What I’m a bit worried about is the fact that the half-marathon starts 15 minutes after the full marathon, and the full marathon starts with a short loop around the “Holstentor”, a pretty gate in the old town wall dating back to the middle-ages:

Photo by Frank Hamm

So I expect that we will run up to the slower marathoners pretty quick, but hopefully the number of participants will not be that high that there’ll be a lot of congestion.

Goals

After my successful Lübeck City Run I’m quite confident that I can run a decent fast half-marathon. I’ll shoot for a 4:30/k pace which would result in a sub-1:35 half marathon. That’ll be a hard pace and I’ll have to work to hold that pace for the whole race, but it should be possible. My base goal would be to run under 1:37.

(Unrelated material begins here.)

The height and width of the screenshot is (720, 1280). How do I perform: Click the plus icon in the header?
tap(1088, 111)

All of this is of course based on the time I want to run in Ratzeburg at the end of November. That’ll be a 26k race around the “Großer Ratzeburger See” (Great Ratzeburger Lake), mostly on trails and with some quite steep hills. I’d like to be able to run that race in about 2:00 hours – a 4:37/k pace. (4:37/k pace is a 1:37:24 half-marathon.) As the course in Ratzeburg is probably a bit slower than the road-marathon course in Lübeck, I’d like to have some extra cushion – 1 minute for the hills at the start, and another minute for the hills towards the end. That results pretty nicely in an even 4:30/k pace (that would be 1:57 for 26k, plus two minutes of cushion would give me a 1:59).

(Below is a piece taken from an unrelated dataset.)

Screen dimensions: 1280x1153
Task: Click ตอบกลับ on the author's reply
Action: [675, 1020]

So I’m confident that if I can run a sub-1:35 half marathon this weekend, I have a good shot at a sub-2 race in Ratzeburg with another five weeks of training.

Training in the last weeks

The last two weeks I have not managed to get a lot of training in. First, I was quite tired after the Lübeck City Run and took the first few days a bit easy. On Thursday, I did an Interval session (1k @ Marathon, half-marathon and twice at 10k-pace) that I found to be very hard, and I was really tired after that. I had a few days off work after that and did a lot of things with my wife (she had her birthday with the regular family and fried parties, some shopping trips etc.), and I barely squeezed in short runs on these days. Also, I didn’t feel like doing any longer or faster sessions.

On Tuesday, I felt a bit fresher, but I still shortened my initially planned 19k run to 13.5k. But I included a good length of faster tempo, about 5k @marathon pace and another 3k @ half-marathon pace. I wanted to go a bit faster towards the end, but I didn’t have enough juice in me to run a consistent 10k pace.

I wanted to do another faster run today (Thursday), but I had to work late and take care of my sick wife, so I had to move that to tomorrow. 2 days before the race is probably not a good time to do fast intervals, so I’ll probably just run 2k or so at marathon to half-marathon pace in order to be fresh for Sunday’s race.

Hopefully my performance on Sunday will give me confidence for the next training phase …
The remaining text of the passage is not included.